08 de julho de 2026
Cultura

Uma década de Nação

Gustavo Cândido
| Tempo de leitura: 4 min

O última grande chacoalhada na história da música brasileira aconteceu há dez anos, quando a Nação Zumbi, então capitaneada por Chico Science, lançou “Da Lama ao Caos”. Primeira gravação da banda criada em 1990, em Recife, o disco era um caldeirão inédito de funk, hip hop, maracatu, samba, guitarras psicodélicas, música eletrônica, muita percussão, conteúdo social nas letras... Tudo isso na interpretação inconfundível de Chico.

O disco, que trazia o manifesto do movimento Mangue beat assinado por Chico em parceria com Fred Zero Quatro (do Mundo Livre S/A), chocou público e crítica, apontou os holofotes para a capital pernambucana e influenciou uma leva de bandas de todo País a seguir o mesmo caminho de (de um modo geral) fundir o moderno com o tradicional.

Chico morreu no início de 97, mas a Nação continuou e hoje à tarde faz o melhor programa do feriado do Dia do Trabalho em Bauru se apresentando no ginásio do Serviço Social do Comércio (Sesc).

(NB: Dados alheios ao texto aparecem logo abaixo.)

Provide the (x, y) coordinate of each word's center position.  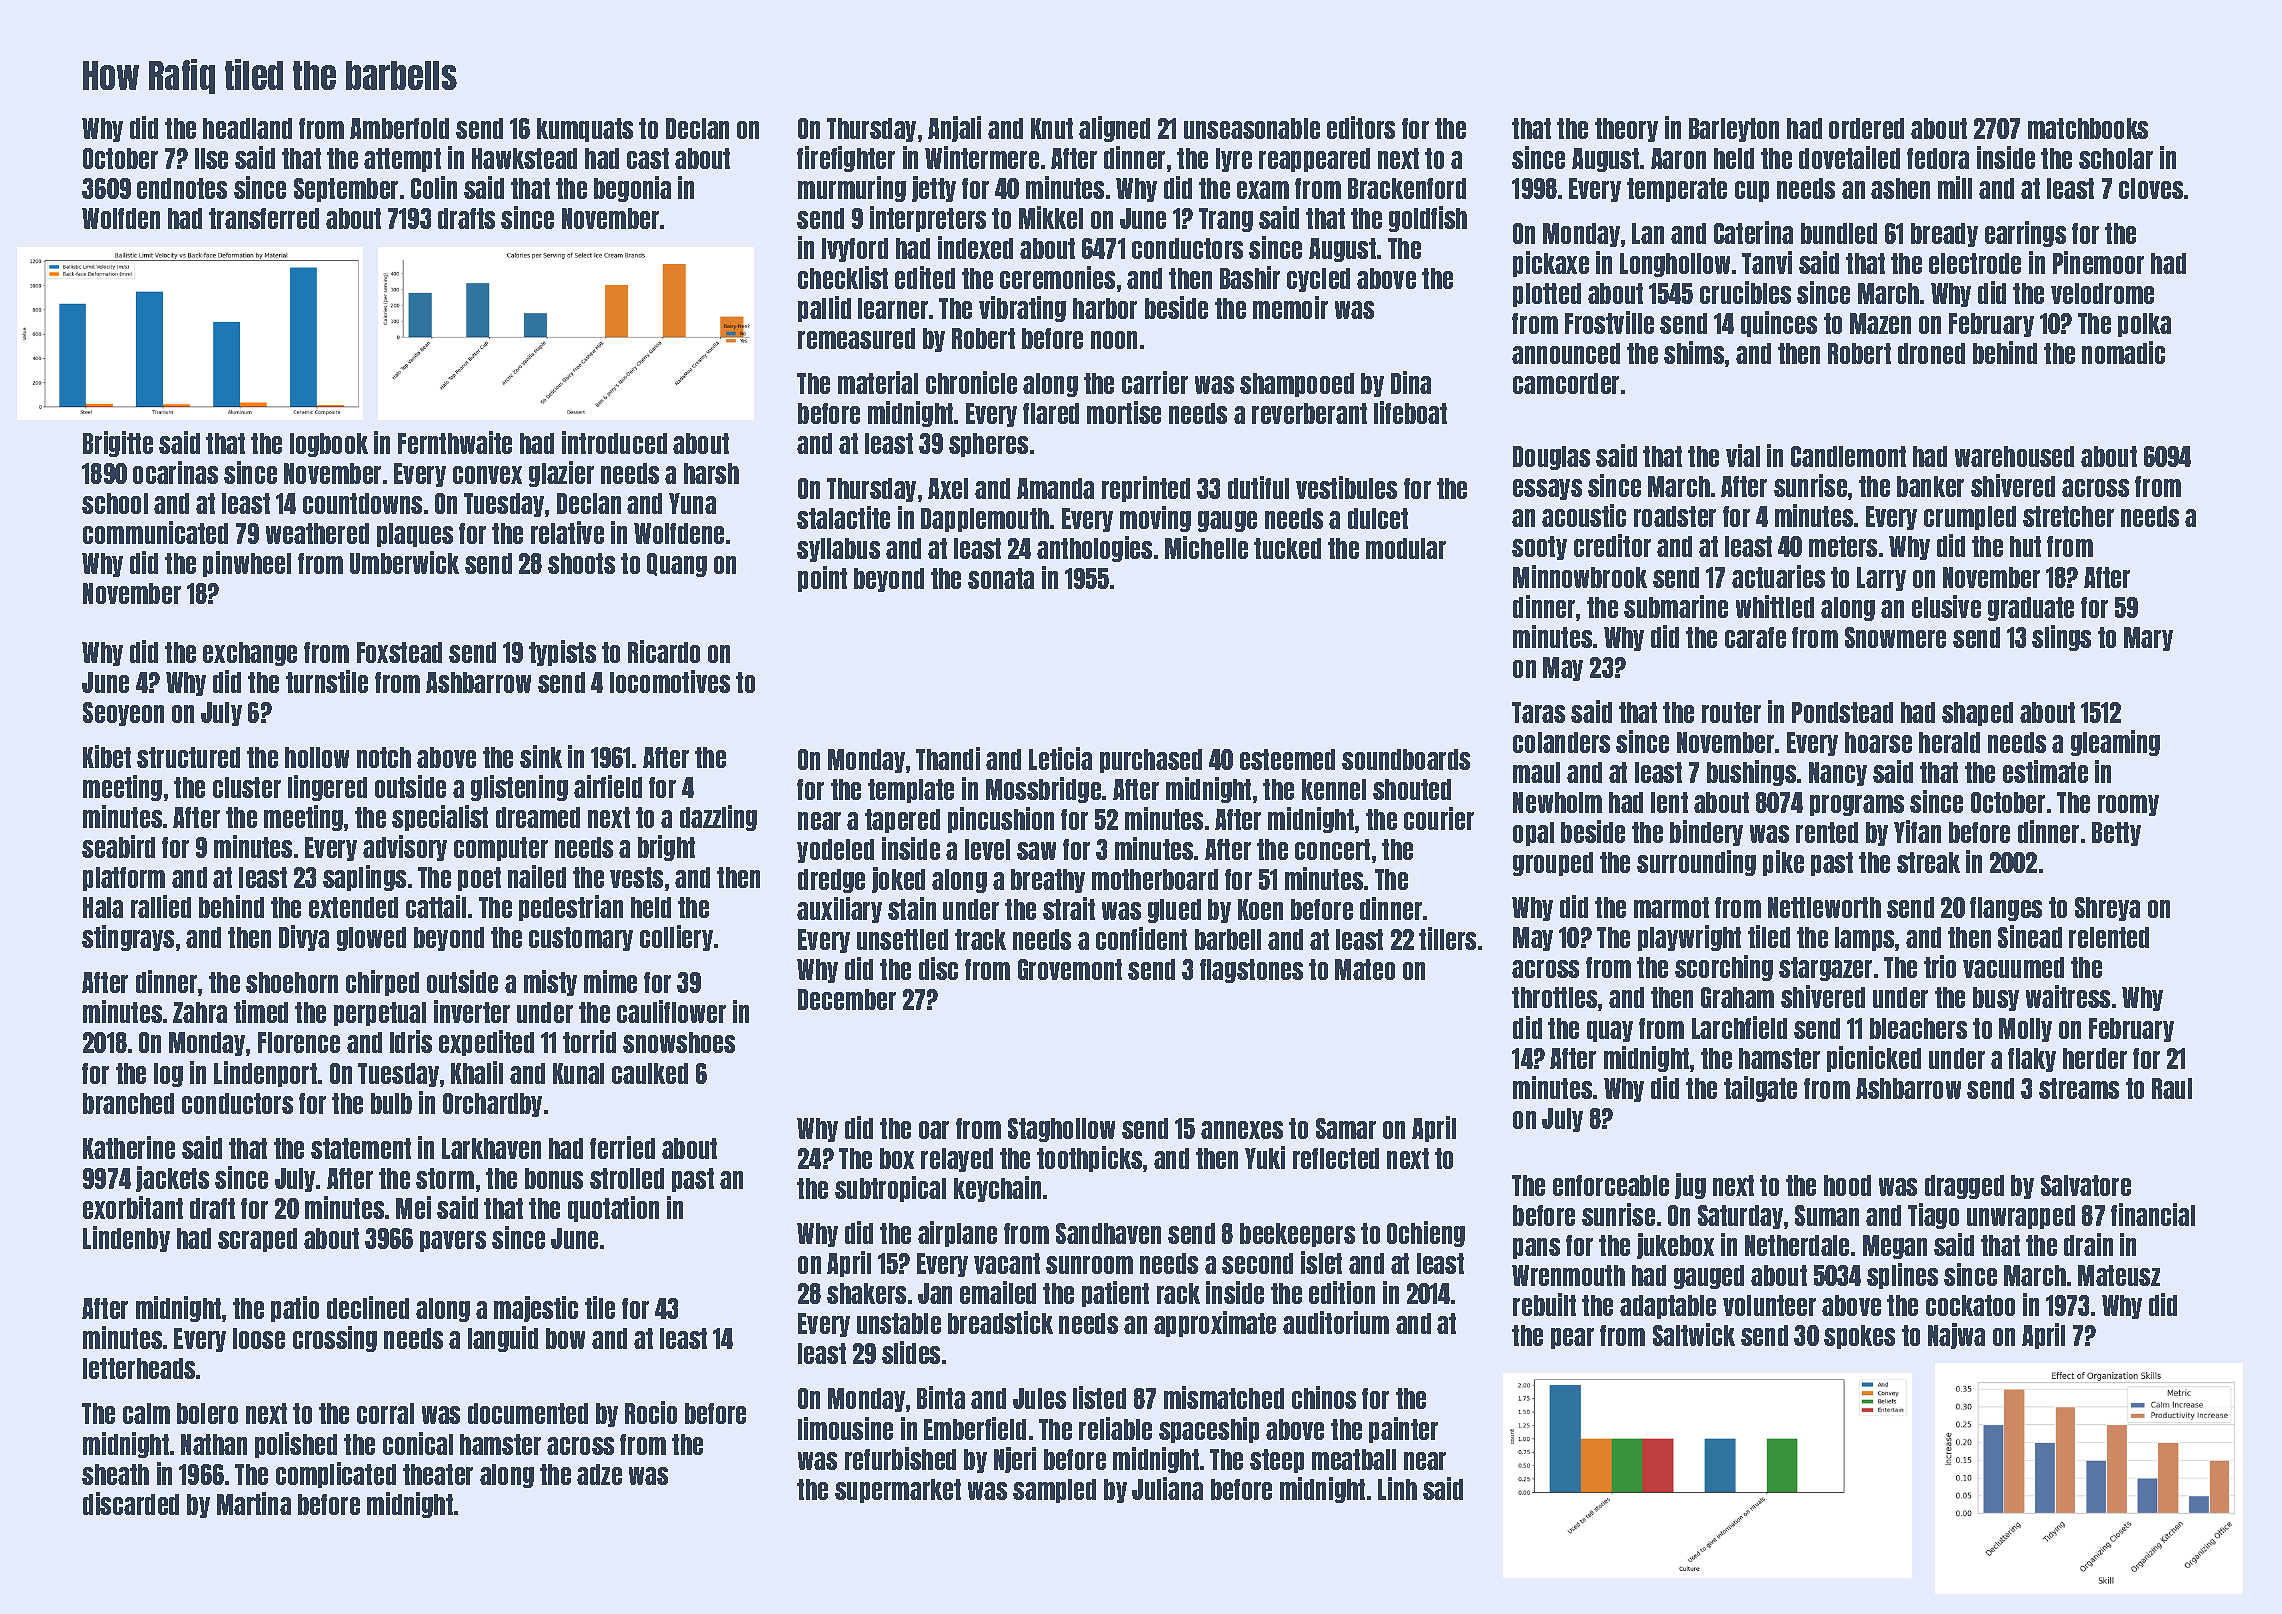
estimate (2045, 771)
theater (438, 1474)
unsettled (902, 939)
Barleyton (1734, 130)
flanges (2006, 909)
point (822, 579)
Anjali (954, 129)
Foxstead (399, 652)
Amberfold (399, 128)
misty (550, 983)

O show faz parte do projeto Turnê TIM Motorola que, em parceria com a gravadora Trama, promove uma série de 18 apresentações pelo Interior de São Paulo com a Nação, Fernanda Porto e Cláudio Zoli.

Uma década depois do lançamento de “Da Lama ao Caos”, Jorge Du Peixe, vocalista do grupo, acredita que ainda é cedo para avaliar o que resultou do movimento mangue beat. “A cena continua forte, tem muita gente fazendo um som interessante também”, diz o músico em entrevista por telefone ao JC.

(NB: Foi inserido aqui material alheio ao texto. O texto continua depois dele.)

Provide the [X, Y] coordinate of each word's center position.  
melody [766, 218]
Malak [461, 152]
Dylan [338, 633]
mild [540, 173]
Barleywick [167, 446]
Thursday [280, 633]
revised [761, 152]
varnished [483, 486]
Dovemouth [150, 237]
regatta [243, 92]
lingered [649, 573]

Para Jorge, um dos aspectos mais positivos da trajetória da banda e do mangue beat em geral foi o fato trazer à tona elementos culturais quase esquecidos ou exclusivos da região e mostrá-los para o mundo. “Num país onde a cultura do efêmero impera isso é importante. Hoje todo mundo sabe o que é maracatu. Tem nação do maracatu em São Paulo, no Rio, na Alemanha...”, diz.

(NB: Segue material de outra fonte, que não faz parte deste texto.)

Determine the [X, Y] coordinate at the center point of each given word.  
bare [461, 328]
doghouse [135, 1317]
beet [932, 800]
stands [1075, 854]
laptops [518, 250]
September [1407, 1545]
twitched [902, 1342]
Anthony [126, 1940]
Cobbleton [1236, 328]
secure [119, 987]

“Muita gente não ia conhecer muito das tradições se outras pessoas não tivessem as buscado para mostrar sob outra perspectiva, como é nosso caso”, afirma, deixando claro que não se trata de uma postura pretensiosa, mas sim a de alguém que, acima de tudo, respeita a cultura regional e seus representantes, sem passar por cima de ninguém. “Chico vivia comentando que é bom você olhar em volta e perceber que existe muita coisa para se usar”, lembra.

Hits

No show de hoje à tarde a banda vai tocar músicas do último CD, “Nação Zumbi”, lançado em 2002, mas também vai revisitar “antigos” sucessos. “Não incomoda a gente tocar as músicas dos primeiros discos, até porque são músicas nossas também”, diz Jorge, sem problemas de abordar o assunto. O fato é que depois da morte de Chico muita gente achou que o grupo não sobreviveria fora da sombra do cantor e compositor, uma aposta que se provou falsa.

A Nação não só sobrevive com as próprias pernas como também tem moral para poder voltar ao repertório antigo sem que isso seja uma muleta. “Com o passar do tempo, com o lançamentos de novos discos, é normal que as músicas mais velhas entrem numa quantidade menor nos shows, não é fácil fazer um repertório, mas fazemos questão de mostrar as músicas antigas, de repente com outras roupagens, mostrando outras possibilidades”, explica Jorge.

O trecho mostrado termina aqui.